## Exercise objective
Copy each line of the data below in which the word "field" can be found.

## Given records

=== Begin Enclosure ===

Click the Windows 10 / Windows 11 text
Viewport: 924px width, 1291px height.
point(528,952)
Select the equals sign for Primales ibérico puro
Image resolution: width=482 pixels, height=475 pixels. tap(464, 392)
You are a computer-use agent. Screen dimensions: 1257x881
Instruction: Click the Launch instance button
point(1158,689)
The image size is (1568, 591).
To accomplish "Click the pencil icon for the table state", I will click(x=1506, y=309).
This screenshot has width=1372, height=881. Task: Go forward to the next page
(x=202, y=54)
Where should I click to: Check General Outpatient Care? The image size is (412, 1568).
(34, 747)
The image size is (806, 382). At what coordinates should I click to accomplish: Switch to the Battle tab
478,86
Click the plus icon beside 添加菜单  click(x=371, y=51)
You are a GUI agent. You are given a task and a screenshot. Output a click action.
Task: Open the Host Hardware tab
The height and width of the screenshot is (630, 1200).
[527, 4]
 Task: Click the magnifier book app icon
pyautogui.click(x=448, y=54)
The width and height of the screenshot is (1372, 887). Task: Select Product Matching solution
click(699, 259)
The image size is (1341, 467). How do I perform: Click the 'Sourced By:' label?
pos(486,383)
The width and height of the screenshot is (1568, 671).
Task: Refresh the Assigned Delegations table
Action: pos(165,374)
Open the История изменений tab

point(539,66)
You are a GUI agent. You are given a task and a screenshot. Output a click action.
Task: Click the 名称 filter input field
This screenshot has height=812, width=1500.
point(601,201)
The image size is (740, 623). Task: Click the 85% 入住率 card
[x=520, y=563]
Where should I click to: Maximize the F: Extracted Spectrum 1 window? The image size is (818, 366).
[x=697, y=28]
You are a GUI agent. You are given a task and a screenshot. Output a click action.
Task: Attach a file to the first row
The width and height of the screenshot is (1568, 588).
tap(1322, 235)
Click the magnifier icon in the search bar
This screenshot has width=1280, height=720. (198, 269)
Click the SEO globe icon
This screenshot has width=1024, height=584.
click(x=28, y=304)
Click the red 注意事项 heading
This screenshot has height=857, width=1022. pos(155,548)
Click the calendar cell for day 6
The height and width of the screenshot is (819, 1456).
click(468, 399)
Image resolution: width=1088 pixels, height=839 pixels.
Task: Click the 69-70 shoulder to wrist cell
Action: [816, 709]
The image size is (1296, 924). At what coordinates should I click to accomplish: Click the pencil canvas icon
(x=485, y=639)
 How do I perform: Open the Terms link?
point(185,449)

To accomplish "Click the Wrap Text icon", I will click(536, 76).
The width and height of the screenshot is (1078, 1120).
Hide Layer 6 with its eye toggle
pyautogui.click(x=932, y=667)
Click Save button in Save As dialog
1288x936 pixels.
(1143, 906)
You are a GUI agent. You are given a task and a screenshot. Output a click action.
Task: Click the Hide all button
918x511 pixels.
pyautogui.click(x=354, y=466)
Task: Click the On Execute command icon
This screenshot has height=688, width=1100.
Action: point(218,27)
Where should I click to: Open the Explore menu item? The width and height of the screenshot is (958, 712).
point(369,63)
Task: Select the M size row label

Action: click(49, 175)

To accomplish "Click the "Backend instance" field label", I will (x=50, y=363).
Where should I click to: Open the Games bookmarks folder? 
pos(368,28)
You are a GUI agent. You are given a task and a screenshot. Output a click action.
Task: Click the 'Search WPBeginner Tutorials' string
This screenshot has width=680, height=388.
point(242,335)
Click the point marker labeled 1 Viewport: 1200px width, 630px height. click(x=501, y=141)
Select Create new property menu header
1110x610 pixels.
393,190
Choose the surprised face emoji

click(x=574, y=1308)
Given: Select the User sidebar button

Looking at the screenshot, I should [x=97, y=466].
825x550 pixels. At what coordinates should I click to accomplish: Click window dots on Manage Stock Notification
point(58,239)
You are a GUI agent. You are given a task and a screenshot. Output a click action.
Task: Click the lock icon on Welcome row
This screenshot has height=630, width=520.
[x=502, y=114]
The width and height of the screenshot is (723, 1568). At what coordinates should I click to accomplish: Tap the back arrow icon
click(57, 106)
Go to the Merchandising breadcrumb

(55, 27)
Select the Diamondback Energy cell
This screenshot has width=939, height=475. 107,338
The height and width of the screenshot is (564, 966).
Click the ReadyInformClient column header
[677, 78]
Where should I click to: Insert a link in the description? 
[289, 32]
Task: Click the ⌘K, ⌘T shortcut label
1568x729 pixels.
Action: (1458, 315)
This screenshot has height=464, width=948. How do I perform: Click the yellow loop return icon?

=== End Enclosure ===

## Your solution
Task: Click the 名称 filter input field
To accomplish "Click the "Backend instance" field label", I will (x=50, y=363).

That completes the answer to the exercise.